Reproduce everything from the start of the entries down to the line that contains "click(x=907, y=165)", leaving out the pictures.
* Start Records for the task *
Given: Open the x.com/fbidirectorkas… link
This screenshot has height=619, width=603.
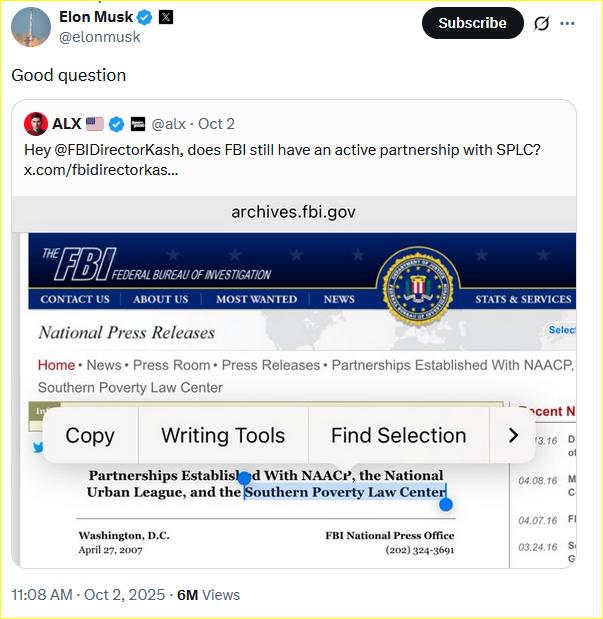Looking at the screenshot, I should pos(101,170).
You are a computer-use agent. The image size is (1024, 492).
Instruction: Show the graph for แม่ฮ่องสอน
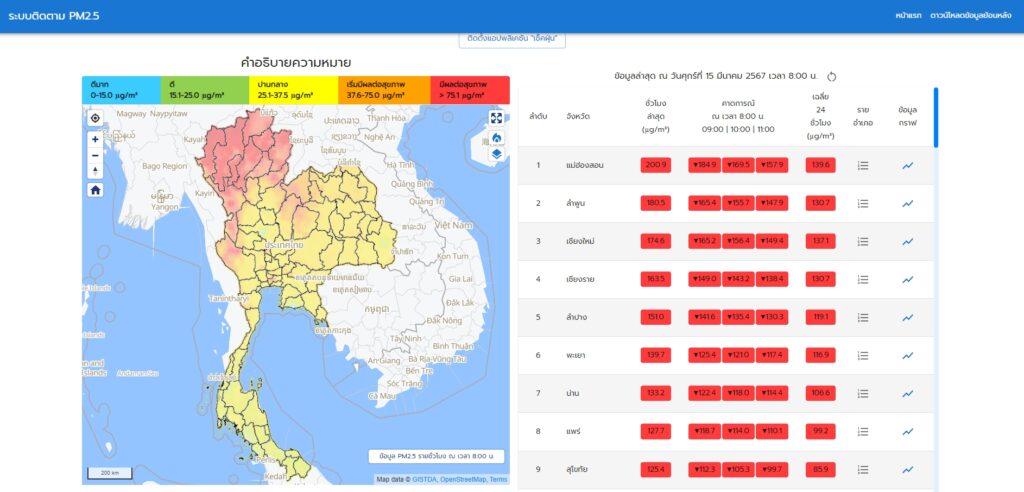click(x=907, y=165)
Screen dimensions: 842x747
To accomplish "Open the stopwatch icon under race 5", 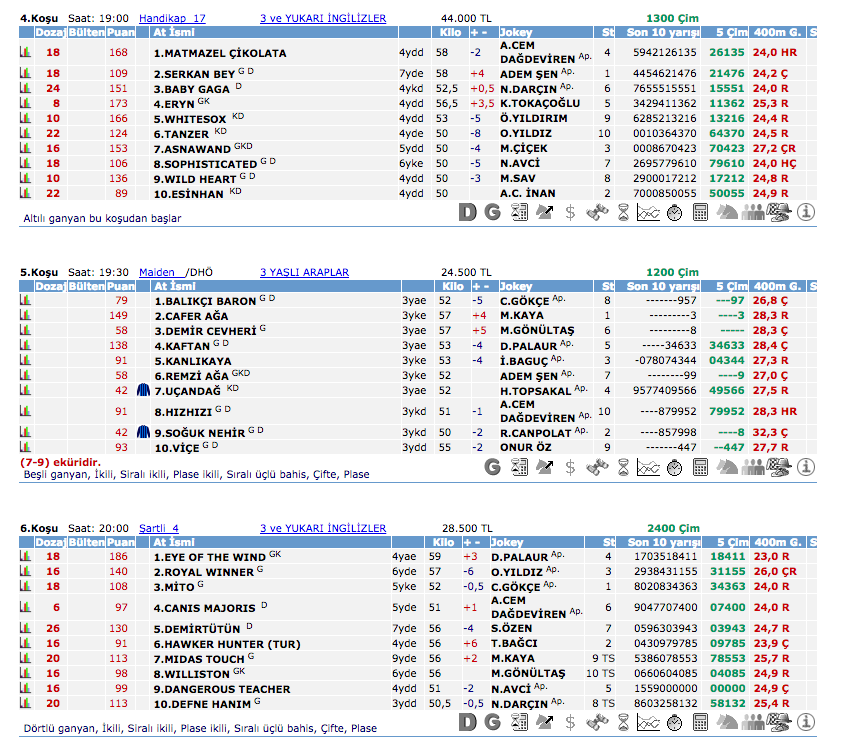I will coord(675,466).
* End Records for the task *
## Result for this exercise
Given: Open the x.com/fbidirectorkas… link
This screenshot has height=619, width=603.
Looking at the screenshot, I should pos(101,170).
You are a computer-use agent. The image size is (1024, 492).
Instruction: Show the graph for แม่ฮ่องสอน
click(x=907, y=165)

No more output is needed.